On the Word
Ever searched for just the right word?
You know what it is,
it’s on the tip of your tongue,
you’ll think of it in a minute,
but you need it right now.
Because the right word can make all the difference,
it can communicate what you’re trying to say
to all those faces around you with quizzical looks
that can’t figure out what you’re getting at.
Words have that power,
that oh-I-get-it-now way
of creating what you want to communicate,
connecting your thought to another’s understanding.
You are finally known, if you are speaking.
Or if you’re listening,
a new world could open for you,
a relationship could expand,
a connection be created.
Communication can be difficult,
you struggle to be heard,
you can work so hard to be understood.
And it can be so worth it.
For Lutherans, the Word is central.
We talk about the Word of God in different ways.

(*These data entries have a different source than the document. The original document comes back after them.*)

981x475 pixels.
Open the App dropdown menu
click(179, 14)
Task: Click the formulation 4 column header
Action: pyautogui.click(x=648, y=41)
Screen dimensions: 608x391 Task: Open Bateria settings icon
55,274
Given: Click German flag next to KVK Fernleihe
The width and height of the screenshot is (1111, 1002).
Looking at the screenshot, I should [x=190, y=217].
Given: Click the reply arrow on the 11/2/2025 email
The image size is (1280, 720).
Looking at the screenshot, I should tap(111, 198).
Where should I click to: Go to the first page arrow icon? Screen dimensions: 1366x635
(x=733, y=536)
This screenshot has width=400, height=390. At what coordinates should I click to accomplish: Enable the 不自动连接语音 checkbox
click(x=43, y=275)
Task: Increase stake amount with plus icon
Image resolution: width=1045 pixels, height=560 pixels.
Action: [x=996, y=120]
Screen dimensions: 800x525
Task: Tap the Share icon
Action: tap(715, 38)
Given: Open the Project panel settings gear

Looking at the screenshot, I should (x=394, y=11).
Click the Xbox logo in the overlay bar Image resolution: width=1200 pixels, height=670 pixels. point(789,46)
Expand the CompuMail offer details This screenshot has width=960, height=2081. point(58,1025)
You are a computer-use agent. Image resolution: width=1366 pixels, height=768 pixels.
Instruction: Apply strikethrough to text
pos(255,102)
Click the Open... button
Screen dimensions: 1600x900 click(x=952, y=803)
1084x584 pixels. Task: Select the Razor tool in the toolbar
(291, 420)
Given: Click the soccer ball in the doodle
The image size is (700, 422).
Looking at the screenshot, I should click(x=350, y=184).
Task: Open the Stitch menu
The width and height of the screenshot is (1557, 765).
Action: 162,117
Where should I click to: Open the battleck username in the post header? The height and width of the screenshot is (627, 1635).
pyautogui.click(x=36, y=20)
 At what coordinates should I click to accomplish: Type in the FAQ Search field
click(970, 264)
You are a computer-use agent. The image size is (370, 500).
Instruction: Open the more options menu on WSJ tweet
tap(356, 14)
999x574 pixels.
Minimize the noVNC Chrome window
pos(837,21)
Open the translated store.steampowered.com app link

First of all, the Word of God is a person:
Jesus Christ is God’s greatest communication,
God finally finding the right way to get across to us
the gracious love that forgives us and claims us.
The Word of God is also living and active,
convicting us of our brokenness and sin
while creating the new within us.
And the Word of God is just that—words on a page,
the particular pages of a particular book,
the Bible.
Through the words of scripture, we say,
“God’s Spirit speaks to us to create and sustain
Christian faith and fellowship for service in the world.”
In a word, the Word does something to you;
it is not static print on paper;
it is the way the Spirit of God
does to you what it says.
Sometimes a person will come out of worship and tell me,
“You were speaking right to me today; that was exactly what I needed to hear.”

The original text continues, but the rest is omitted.